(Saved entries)
· · ·

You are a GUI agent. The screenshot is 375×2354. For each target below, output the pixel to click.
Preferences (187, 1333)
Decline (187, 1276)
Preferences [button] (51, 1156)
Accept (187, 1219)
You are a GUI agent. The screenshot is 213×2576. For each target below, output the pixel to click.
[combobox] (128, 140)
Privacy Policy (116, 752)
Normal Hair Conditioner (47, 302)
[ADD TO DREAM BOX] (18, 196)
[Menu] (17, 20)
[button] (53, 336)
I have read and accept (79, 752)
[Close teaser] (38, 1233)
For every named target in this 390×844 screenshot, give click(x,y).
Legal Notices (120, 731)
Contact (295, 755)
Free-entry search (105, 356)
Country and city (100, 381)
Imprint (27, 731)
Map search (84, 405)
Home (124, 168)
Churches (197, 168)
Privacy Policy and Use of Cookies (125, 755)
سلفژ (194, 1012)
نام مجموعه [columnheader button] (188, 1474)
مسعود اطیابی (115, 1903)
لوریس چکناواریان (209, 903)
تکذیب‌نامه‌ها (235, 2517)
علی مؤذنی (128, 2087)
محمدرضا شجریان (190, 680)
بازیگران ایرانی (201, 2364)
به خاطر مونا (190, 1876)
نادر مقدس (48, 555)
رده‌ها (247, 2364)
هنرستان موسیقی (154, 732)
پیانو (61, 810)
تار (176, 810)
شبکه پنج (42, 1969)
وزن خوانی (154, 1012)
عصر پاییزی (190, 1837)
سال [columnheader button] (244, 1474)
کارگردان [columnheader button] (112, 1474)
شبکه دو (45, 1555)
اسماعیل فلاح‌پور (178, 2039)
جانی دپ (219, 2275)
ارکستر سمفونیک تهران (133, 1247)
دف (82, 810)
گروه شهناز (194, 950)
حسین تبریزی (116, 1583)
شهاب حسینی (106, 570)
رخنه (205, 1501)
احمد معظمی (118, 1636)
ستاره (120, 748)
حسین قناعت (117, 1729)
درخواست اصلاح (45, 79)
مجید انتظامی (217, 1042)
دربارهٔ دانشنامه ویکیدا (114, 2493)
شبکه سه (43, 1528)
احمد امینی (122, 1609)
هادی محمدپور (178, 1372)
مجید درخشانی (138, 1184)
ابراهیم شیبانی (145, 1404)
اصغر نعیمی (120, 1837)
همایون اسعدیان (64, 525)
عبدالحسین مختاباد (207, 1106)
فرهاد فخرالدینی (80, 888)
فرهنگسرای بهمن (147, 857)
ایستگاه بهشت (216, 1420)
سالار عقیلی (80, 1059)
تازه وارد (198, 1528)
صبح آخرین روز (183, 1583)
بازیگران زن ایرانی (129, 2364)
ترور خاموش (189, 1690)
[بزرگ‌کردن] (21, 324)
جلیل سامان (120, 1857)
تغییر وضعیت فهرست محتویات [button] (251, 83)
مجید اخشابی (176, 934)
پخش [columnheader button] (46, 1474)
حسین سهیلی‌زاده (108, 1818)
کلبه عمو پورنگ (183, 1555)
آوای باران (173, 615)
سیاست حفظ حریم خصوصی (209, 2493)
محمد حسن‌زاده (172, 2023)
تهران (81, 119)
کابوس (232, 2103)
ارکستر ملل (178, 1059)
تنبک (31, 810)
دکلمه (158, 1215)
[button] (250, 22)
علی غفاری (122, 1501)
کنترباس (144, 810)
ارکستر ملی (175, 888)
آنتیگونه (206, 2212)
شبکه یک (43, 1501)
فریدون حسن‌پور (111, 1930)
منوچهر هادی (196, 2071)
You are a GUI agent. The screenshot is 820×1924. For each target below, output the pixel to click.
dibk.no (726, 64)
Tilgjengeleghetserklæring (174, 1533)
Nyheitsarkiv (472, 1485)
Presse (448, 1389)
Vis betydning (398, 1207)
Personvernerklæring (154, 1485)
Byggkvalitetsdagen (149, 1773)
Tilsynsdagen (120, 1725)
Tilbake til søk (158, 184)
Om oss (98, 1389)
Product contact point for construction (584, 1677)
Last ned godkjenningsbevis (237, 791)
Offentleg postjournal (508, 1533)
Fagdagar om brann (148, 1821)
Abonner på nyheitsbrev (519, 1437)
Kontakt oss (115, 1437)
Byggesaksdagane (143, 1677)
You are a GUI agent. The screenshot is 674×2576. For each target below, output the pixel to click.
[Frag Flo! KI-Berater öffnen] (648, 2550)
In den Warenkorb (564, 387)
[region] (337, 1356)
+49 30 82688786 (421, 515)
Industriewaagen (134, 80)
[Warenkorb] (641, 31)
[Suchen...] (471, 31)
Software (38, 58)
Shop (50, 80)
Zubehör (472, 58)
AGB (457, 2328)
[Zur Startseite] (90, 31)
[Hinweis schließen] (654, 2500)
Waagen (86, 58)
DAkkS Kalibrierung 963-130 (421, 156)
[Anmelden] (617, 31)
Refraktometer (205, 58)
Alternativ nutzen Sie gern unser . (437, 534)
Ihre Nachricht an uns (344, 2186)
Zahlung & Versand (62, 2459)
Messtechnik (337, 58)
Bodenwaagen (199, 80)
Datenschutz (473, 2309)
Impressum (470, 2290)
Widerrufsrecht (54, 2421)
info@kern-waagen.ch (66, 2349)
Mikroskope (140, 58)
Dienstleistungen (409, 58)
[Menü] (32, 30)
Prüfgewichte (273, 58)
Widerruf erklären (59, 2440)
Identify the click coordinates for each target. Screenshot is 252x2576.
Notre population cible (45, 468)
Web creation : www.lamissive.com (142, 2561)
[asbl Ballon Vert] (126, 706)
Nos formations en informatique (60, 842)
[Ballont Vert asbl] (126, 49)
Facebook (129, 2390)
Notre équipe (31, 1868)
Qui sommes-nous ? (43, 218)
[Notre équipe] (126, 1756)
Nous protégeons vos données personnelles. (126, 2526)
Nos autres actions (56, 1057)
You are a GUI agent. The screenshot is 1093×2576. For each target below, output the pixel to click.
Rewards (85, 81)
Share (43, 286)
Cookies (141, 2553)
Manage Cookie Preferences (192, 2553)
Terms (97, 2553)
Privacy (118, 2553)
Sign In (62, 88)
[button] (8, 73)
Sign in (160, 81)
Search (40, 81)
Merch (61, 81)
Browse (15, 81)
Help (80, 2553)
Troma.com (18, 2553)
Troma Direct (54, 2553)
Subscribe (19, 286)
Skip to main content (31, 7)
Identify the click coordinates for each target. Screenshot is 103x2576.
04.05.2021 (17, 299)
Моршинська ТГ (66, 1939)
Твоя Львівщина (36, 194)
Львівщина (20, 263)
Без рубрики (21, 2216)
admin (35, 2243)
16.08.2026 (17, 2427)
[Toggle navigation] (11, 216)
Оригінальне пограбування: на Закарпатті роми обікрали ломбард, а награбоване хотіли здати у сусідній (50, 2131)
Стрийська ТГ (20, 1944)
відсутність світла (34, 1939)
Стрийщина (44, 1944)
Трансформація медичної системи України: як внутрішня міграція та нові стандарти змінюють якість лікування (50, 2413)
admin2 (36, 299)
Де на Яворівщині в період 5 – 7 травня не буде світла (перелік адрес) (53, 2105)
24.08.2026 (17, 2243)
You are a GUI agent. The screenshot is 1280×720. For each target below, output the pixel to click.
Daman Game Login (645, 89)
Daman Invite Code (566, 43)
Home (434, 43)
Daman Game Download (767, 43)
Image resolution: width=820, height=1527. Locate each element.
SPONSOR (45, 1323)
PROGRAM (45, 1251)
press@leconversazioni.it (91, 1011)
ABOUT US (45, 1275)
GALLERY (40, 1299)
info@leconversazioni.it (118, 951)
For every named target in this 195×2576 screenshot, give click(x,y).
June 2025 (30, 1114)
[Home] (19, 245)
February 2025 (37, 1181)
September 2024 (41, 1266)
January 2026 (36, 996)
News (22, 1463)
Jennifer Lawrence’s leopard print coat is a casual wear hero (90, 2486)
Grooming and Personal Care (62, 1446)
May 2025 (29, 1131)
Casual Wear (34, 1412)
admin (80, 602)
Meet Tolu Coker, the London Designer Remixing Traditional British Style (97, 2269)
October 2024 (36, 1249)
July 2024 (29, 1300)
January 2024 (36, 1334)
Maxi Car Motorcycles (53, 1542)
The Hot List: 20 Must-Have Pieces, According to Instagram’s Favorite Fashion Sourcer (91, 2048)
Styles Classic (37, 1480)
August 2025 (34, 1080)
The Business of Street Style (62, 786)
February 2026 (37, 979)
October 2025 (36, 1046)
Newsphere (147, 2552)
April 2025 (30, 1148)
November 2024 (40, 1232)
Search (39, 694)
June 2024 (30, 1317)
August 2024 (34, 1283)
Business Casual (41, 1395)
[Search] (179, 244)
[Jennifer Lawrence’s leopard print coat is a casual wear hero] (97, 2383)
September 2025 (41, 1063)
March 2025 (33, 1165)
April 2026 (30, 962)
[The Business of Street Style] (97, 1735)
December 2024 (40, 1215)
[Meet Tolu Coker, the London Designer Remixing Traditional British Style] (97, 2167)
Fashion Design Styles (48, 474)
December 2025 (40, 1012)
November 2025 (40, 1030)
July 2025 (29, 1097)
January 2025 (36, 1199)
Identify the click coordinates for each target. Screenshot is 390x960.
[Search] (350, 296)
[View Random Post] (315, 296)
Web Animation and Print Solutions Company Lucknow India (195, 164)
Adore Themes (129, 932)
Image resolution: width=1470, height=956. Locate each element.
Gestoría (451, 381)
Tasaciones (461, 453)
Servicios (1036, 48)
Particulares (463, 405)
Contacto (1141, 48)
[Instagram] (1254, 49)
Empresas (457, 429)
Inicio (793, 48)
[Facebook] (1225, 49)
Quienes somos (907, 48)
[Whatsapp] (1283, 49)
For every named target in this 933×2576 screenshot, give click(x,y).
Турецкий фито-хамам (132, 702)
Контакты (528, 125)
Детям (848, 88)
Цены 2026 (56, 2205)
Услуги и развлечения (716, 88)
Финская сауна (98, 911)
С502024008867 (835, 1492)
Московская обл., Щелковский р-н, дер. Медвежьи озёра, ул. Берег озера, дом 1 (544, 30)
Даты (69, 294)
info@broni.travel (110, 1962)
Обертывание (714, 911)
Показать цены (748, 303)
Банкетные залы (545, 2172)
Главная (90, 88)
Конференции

· · ·

Set down, exactly as they stand above, the lines starting with the line with "پیانو (61, 810)" and going on through the line with "دف (82, 810)", and no others.

پیانو (61, 810)
تار (176, 810)
شبکه پنج (42, 1969)
وزن خوانی (154, 1012)
عصر پاییزی (190, 1837)
سال [columnheader button] (244, 1474)
کارگردان [columnheader button] (112, 1474)
شبکه دو (45, 1555)
اسماعیل فلاح‌پور (178, 2039)
جانی دپ (219, 2275)
ارکستر سمفونیک تهران (133, 1247)
دف (82, 810)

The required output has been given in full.